> _WORK ORDER_
Each line in the entries that has the word "agent" has to be copied.

--- SUPPLIED ENTRIES Enclosed Below ---

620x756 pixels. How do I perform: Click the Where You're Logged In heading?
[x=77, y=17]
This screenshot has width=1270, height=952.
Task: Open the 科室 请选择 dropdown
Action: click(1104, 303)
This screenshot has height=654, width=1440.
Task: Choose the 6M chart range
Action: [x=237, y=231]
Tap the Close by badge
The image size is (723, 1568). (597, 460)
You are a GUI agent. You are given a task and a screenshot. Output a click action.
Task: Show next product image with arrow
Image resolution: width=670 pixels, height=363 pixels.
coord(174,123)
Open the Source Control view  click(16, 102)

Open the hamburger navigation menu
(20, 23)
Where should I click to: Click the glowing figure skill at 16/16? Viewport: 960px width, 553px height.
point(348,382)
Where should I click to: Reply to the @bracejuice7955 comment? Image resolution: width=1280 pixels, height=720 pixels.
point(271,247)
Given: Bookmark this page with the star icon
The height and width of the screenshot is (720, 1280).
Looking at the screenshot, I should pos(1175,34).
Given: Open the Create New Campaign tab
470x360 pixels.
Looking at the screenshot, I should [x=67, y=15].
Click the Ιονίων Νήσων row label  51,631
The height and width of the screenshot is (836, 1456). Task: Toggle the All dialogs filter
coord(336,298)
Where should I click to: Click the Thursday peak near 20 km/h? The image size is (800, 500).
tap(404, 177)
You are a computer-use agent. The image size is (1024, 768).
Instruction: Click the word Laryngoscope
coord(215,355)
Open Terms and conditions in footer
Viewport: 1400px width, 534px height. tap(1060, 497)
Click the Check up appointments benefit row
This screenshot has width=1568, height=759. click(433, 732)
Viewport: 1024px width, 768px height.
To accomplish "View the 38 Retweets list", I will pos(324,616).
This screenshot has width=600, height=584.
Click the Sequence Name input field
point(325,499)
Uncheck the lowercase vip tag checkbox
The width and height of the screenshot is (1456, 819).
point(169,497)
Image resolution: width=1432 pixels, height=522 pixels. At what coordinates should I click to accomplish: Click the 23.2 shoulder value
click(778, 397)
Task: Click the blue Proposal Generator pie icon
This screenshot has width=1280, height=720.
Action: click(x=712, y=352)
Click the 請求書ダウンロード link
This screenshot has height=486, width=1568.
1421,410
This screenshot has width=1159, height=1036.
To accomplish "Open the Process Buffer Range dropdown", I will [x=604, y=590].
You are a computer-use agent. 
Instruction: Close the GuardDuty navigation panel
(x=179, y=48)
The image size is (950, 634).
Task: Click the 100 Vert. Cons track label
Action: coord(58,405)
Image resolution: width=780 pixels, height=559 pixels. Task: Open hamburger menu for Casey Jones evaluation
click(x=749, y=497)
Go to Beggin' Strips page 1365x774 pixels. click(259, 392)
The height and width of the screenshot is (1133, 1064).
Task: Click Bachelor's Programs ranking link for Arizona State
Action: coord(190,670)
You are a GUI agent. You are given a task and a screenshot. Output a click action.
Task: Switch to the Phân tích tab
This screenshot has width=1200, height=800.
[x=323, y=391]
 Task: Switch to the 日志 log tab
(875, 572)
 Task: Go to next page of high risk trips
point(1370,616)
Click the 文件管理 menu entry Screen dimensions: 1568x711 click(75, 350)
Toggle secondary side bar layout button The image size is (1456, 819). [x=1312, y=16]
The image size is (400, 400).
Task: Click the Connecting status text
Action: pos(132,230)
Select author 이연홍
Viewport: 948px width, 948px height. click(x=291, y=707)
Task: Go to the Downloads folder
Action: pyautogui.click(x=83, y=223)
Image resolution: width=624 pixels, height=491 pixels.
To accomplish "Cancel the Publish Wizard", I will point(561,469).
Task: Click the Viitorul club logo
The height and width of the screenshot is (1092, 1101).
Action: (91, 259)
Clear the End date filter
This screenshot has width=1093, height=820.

--- End of Enclosed SUPPLIED ENTRIES ---

> _EXERCISE RESULT_
You are a GUI agent. You are given a task and a screenshot. Output a click action.
You are a computer-use agent. The image size is (1024, 768).
You are a computer-use agent. 
You are a GUI agent. You are given a task and a screenshot. Output a click action.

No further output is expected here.